§ **Goal of the exercise**: What is needed here is an exact copy of all the records below.

§ **Stored data entries**:

= Beginning of Section =

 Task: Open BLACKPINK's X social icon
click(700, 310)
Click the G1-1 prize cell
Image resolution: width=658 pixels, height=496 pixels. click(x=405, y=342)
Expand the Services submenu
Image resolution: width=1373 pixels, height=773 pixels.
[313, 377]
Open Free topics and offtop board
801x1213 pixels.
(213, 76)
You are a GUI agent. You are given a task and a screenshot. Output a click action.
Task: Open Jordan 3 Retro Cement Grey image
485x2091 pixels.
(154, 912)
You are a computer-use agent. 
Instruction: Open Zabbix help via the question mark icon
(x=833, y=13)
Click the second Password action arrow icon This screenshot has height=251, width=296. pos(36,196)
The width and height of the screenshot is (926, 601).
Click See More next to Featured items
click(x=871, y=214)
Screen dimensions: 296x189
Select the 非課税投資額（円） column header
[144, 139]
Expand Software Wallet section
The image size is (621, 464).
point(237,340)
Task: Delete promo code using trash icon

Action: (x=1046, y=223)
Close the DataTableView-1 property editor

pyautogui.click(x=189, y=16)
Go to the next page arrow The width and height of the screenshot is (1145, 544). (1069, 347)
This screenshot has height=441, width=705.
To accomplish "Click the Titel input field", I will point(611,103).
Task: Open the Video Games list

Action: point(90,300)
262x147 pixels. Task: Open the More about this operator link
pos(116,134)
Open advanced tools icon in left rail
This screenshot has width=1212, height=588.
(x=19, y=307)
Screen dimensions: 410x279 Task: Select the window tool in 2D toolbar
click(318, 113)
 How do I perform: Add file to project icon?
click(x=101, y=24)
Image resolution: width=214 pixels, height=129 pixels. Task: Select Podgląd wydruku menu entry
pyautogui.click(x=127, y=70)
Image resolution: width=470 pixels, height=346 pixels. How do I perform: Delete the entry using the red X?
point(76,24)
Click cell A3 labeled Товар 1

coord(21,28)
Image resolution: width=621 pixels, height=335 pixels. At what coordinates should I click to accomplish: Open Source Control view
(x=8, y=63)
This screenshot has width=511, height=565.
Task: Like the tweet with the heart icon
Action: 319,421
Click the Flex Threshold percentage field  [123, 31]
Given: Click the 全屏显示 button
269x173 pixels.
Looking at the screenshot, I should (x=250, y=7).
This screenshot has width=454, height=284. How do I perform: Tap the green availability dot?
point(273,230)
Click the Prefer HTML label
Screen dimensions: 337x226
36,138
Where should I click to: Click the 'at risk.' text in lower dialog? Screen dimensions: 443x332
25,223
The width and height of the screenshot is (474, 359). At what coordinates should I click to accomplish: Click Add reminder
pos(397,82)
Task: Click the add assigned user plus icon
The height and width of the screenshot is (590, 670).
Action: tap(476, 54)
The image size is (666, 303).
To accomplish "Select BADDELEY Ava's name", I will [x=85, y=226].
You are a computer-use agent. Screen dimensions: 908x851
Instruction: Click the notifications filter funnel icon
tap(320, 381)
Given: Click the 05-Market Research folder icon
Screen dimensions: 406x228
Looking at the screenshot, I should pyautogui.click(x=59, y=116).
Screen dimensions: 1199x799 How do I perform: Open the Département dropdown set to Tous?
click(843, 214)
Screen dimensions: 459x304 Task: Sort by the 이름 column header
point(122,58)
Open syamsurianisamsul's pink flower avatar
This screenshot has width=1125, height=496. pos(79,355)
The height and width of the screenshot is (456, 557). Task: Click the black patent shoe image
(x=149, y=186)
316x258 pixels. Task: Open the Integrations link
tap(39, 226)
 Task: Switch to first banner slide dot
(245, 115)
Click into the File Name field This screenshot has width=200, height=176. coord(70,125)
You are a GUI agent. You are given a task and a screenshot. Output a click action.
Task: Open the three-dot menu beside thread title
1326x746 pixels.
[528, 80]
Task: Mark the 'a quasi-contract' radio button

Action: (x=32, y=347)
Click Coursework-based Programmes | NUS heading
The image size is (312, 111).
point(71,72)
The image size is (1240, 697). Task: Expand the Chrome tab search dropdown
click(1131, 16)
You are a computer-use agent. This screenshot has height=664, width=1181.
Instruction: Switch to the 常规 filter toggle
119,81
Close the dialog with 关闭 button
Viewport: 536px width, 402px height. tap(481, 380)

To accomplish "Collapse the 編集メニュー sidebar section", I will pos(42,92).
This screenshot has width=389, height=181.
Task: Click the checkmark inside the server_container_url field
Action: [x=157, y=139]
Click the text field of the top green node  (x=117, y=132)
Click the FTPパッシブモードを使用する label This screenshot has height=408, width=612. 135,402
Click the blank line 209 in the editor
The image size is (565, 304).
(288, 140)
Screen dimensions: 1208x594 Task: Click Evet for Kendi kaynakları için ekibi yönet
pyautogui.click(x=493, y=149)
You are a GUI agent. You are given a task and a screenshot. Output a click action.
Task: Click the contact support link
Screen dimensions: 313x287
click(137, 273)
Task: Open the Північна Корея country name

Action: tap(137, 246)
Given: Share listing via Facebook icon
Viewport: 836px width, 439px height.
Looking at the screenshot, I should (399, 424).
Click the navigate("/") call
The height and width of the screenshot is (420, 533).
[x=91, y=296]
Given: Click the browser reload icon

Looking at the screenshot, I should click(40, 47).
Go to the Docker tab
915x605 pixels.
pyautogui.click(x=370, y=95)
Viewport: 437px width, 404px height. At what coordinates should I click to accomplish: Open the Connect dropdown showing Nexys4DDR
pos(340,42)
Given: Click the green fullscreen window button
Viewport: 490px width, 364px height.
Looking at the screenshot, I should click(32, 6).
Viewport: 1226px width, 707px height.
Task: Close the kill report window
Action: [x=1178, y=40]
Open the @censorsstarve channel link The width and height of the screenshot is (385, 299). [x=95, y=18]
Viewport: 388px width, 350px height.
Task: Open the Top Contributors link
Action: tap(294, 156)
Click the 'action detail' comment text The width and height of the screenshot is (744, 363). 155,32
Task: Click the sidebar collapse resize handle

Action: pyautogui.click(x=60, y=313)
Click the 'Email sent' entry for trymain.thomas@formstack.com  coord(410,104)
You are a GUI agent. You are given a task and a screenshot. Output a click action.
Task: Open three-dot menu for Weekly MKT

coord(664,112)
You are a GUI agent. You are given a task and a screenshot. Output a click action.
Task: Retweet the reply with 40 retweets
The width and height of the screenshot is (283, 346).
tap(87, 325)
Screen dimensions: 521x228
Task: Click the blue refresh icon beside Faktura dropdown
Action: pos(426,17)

= End of Section =

§ **Written solution**:
 Task: Open BLACKPINK's X social icon
click(700, 310)
Click the G1-1 prize cell
Image resolution: width=658 pixels, height=496 pixels. click(x=405, y=342)
Expand the Services submenu
Image resolution: width=1373 pixels, height=773 pixels.
[313, 377]
Open Free topics and offtop board
801x1213 pixels.
(213, 76)
You are a GUI agent. You are given a task and a screenshot. Output a click action.
Task: Open Jordan 3 Retro Cement Grey image
485x2091 pixels.
(154, 912)
You are a computer-use agent. 
Instruction: Open Zabbix help via the question mark icon
(x=833, y=13)
Click the second Password action arrow icon This screenshot has height=251, width=296. pos(36,196)
The width and height of the screenshot is (926, 601).
Click See More next to Featured items
click(x=871, y=214)
Screen dimensions: 296x189
Select the 非課税投資額（円） column header
[144, 139]
Expand Software Wallet section
The image size is (621, 464).
point(237,340)
Task: Delete promo code using trash icon

Action: (x=1046, y=223)
Close the DataTableView-1 property editor

pyautogui.click(x=189, y=16)
Go to the next page arrow The width and height of the screenshot is (1145, 544). (1069, 347)
This screenshot has height=441, width=705.
To accomplish "Click the Titel input field", I will point(611,103).
Task: Open the Video Games list

Action: point(90,300)
262x147 pixels. Task: Open the More about this operator link
pos(116,134)
Open advanced tools icon in left rail
This screenshot has width=1212, height=588.
(x=19, y=307)
Screen dimensions: 410x279 Task: Select the window tool in 2D toolbar
click(318, 113)
 How do I perform: Add file to project icon?
click(x=101, y=24)
Image resolution: width=214 pixels, height=129 pixels. Task: Select Podgląd wydruku menu entry
pyautogui.click(x=127, y=70)
Image resolution: width=470 pixels, height=346 pixels. How do I perform: Delete the entry using the red X?
point(76,24)
Click cell A3 labeled Товар 1

coord(21,28)
Image resolution: width=621 pixels, height=335 pixels. At what coordinates should I click to accomplish: Open Source Control view
(x=8, y=63)
This screenshot has width=511, height=565.
Task: Like the tweet with the heart icon
Action: 319,421
Click the Flex Threshold percentage field  [123, 31]
Given: Click the 全屏显示 button
269x173 pixels.
Looking at the screenshot, I should (x=250, y=7).
This screenshot has width=454, height=284. How do I perform: Tap the green availability dot?
point(273,230)
Click the Prefer HTML label
Screen dimensions: 337x226
36,138
Where should I click to: Click the 'at risk.' text in lower dialog? Screen dimensions: 443x332
25,223
The width and height of the screenshot is (474, 359). At what coordinates should I click to accomplish: Click Add reminder
pos(397,82)
Task: Click the add assigned user plus icon
The height and width of the screenshot is (590, 670).
Action: tap(476, 54)
The image size is (666, 303).
To accomplish "Select BADDELEY Ava's name", I will [x=85, y=226].
You are a computer-use agent. Screen dimensions: 908x851
Instruction: Click the notifications filter funnel icon
tap(320, 381)
Given: Click the 05-Market Research folder icon
Screen dimensions: 406x228
Looking at the screenshot, I should pyautogui.click(x=59, y=116).
Screen dimensions: 1199x799 How do I perform: Open the Département dropdown set to Tous?
click(843, 214)
Screen dimensions: 459x304 Task: Sort by the 이름 column header
point(122,58)
Open syamsurianisamsul's pink flower avatar
This screenshot has width=1125, height=496. pos(79,355)
The height and width of the screenshot is (456, 557). Task: Click the black patent shoe image
(x=149, y=186)
316x258 pixels. Task: Open the Integrations link
tap(39, 226)
 Task: Switch to first banner slide dot
(245, 115)
Click into the File Name field This screenshot has width=200, height=176. coord(70,125)
You are a GUI agent. You are given a task and a screenshot. Output a click action.
Task: Open the three-dot menu beside thread title
1326x746 pixels.
[528, 80]
Task: Mark the 'a quasi-contract' radio button

Action: (x=32, y=347)
Click Coursework-based Programmes | NUS heading
The image size is (312, 111).
point(71,72)
The image size is (1240, 697). Task: Expand the Chrome tab search dropdown
click(1131, 16)
You are a computer-use agent. This screenshot has height=664, width=1181.
Instruction: Switch to the 常规 filter toggle
119,81
Close the dialog with 关闭 button
Viewport: 536px width, 402px height. tap(481, 380)

To accomplish "Collapse the 編集メニュー sidebar section", I will pos(42,92).
This screenshot has width=389, height=181.
Task: Click the checkmark inside the server_container_url field
Action: [x=157, y=139]
Click the text field of the top green node  (x=117, y=132)
Click the FTPパッシブモードを使用する label This screenshot has height=408, width=612. 135,402
Click the blank line 209 in the editor
The image size is (565, 304).
(288, 140)
Screen dimensions: 1208x594 Task: Click Evet for Kendi kaynakları için ekibi yönet
pyautogui.click(x=493, y=149)
You are a GUI agent. You are given a task and a screenshot. Output a click action.
Task: Click the contact support link
Screen dimensions: 313x287
click(137, 273)
Task: Open the Північна Корея country name

Action: tap(137, 246)
Given: Share listing via Facebook icon
Viewport: 836px width, 439px height.
Looking at the screenshot, I should (399, 424).
Click the navigate("/") call
The height and width of the screenshot is (420, 533).
[x=91, y=296]
Given: Click the browser reload icon

Looking at the screenshot, I should click(40, 47).
Go to the Docker tab
915x605 pixels.
pyautogui.click(x=370, y=95)
Viewport: 437px width, 404px height. At what coordinates should I click to accomplish: Open the Connect dropdown showing Nexys4DDR
pos(340,42)
Given: Click the green fullscreen window button
Viewport: 490px width, 364px height.
Looking at the screenshot, I should click(32, 6).
Viewport: 1226px width, 707px height.
Task: Close the kill report window
Action: [x=1178, y=40]
Open the @censorsstarve channel link The width and height of the screenshot is (385, 299). [x=95, y=18]
Viewport: 388px width, 350px height.
Task: Open the Top Contributors link
Action: tap(294, 156)
Click the 'action detail' comment text The width and height of the screenshot is (744, 363). 155,32
Task: Click the sidebar collapse resize handle

Action: pyautogui.click(x=60, y=313)
Click the 'Email sent' entry for trymain.thomas@formstack.com  coord(410,104)
You are a GUI agent. You are given a task and a screenshot. Output a click action.
Task: Open three-dot menu for Weekly MKT

coord(664,112)
You are a GUI agent. You are given a task and a screenshot. Output a click action.
Task: Retweet the reply with 40 retweets
The width and height of the screenshot is (283, 346).
tap(87, 325)
Screen dimensions: 521x228
Task: Click the blue refresh icon beside Faktura dropdown
Action: pos(426,17)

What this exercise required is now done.